New approaches to lesion assessment in multiple sclerosis.
Authors
Affiliations (5)
Affiliations (5)
- Neuroimaging Research Unit, Division of Neuroscience, IRCCS San Raffaele Scientific Institute.
- Neurology Unit, IRCCS San Raffaele Scientific Institute.
- Vita-Salute San Raffaele University.
- Neurorehabilitation Unit.
- Neurophysiology Service, IRCCS San Raffaele Scientific Institute, Milan, Italy.
Abstract
To summarize recent advancements in artificial intelligence-driven lesion segmentation and novel neuroimaging modalities that enhance the identification and characterization of multiple sclerosis (MS) lesions, emphasizing their implications for clinical use and research. Artificial intelligence, particularly deep learning approaches, are revolutionizing MS lesion assessment and segmentation, improving accuracy, reproducibility, and efficiency.
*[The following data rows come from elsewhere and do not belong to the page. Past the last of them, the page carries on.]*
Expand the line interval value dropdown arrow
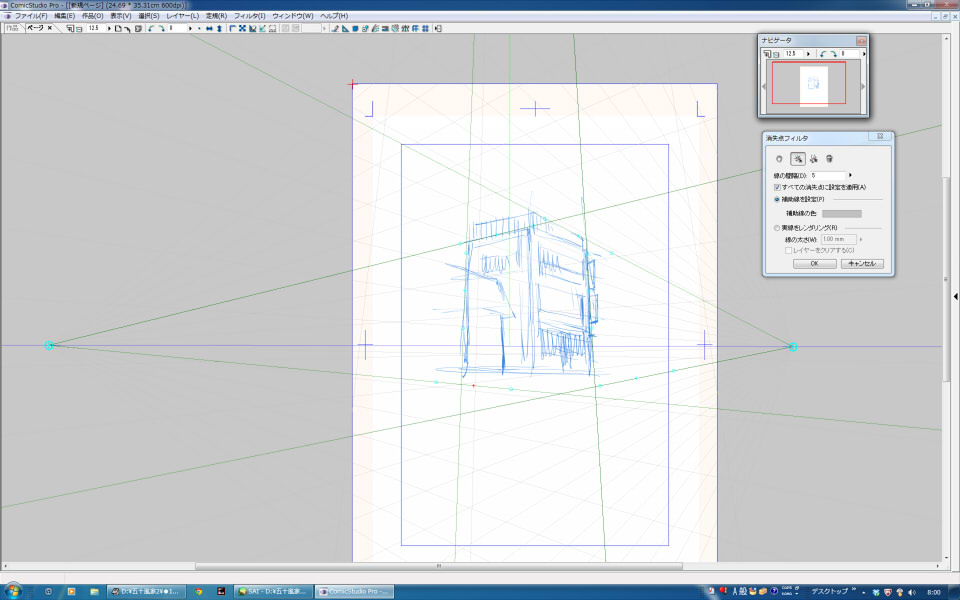The width and height of the screenshot is (960, 600). pyautogui.click(x=850, y=175)
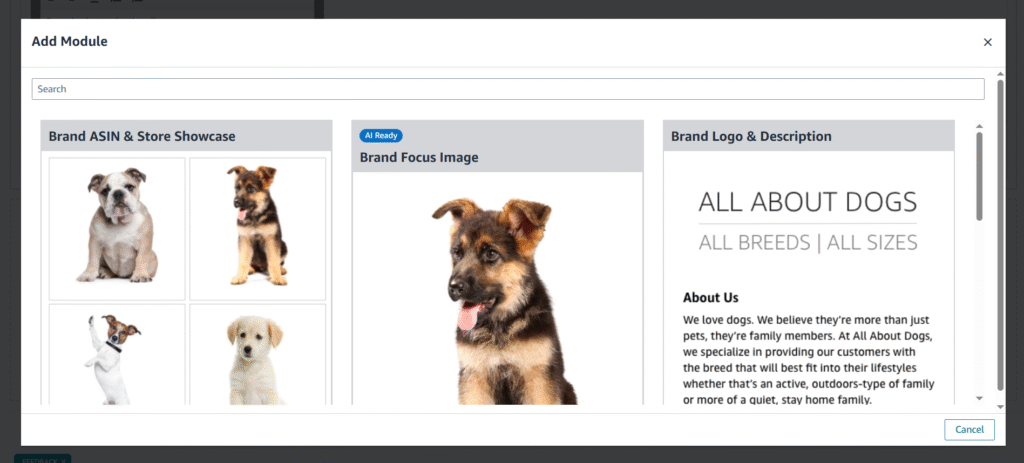Click the AI Ready badge
The height and width of the screenshot is (463, 1024).
point(381,136)
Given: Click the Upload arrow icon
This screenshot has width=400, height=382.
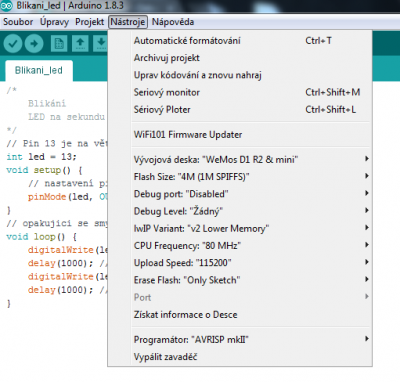Looking at the screenshot, I should [x=34, y=43].
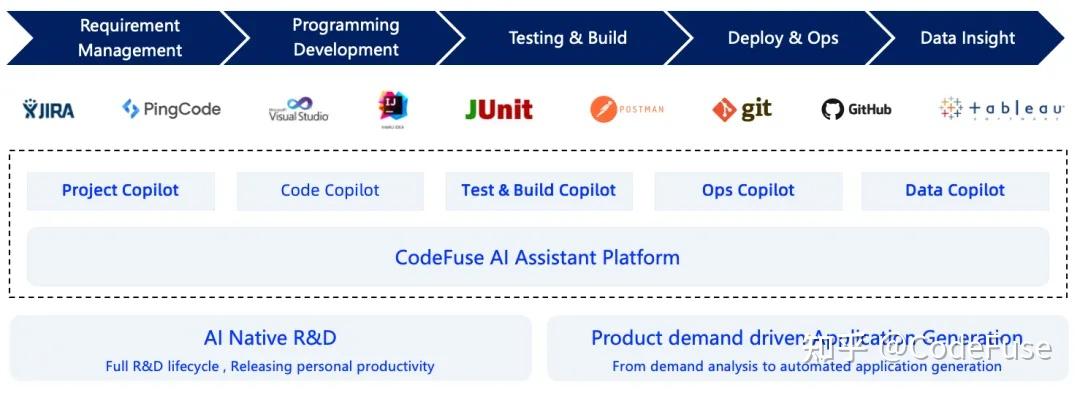This screenshot has height=393, width=1080.
Task: Open the git logo
Action: pos(742,109)
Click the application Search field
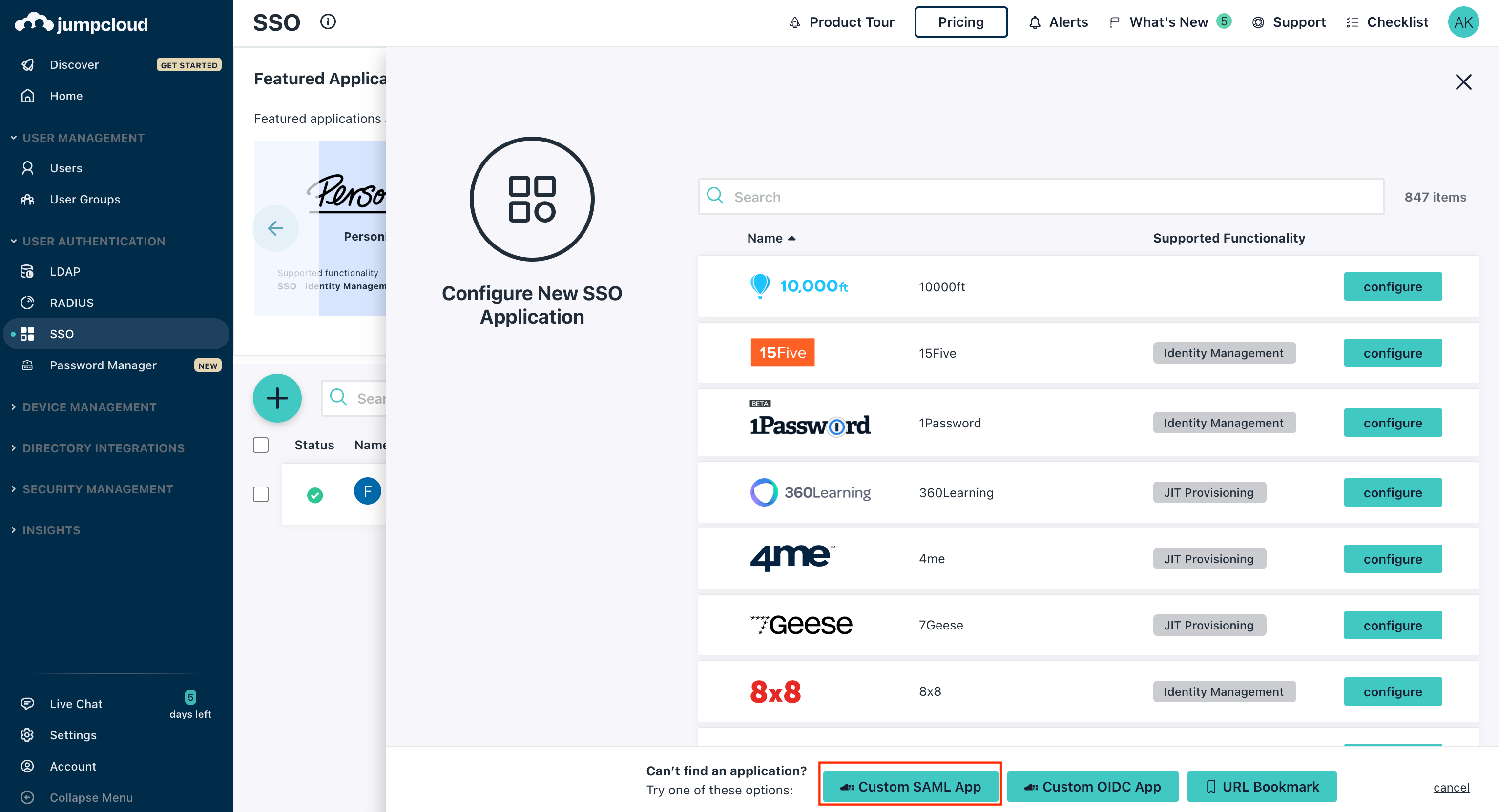The image size is (1499, 812). [x=1041, y=197]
Artificial intelligence-based tools now enable automated detection not only of T2-hyperintense white matter lesions, but also of specific lesion subtypes, including gadolinium-enhancing, central vein sign-positive, paramagnetic rim, cortical, and spinal cord lesions, which hold diagnostic and prognostic value. Novel neuroimaging techniques such as quantitative susceptibility mapping (QSM), χ-separation imaging, and soma and neurite density imaging (SANDI), together with PET, are providing deeper insights into lesion pathology, better disentangling their heterogeneities and clinical relevance. Artificial intelligence-powered lesion segmentation tools hold great potential for improving fast, accurate and reproducible lesional assessment in the clinical scenario, thus improving MS diagnosis, monitoring, and treatment response assessment. Emerging neuroimaging modalities may contribute to advance the understanding MS pathophysiology, provide more specific markers of disease progression, and novel potential therapeutic targets.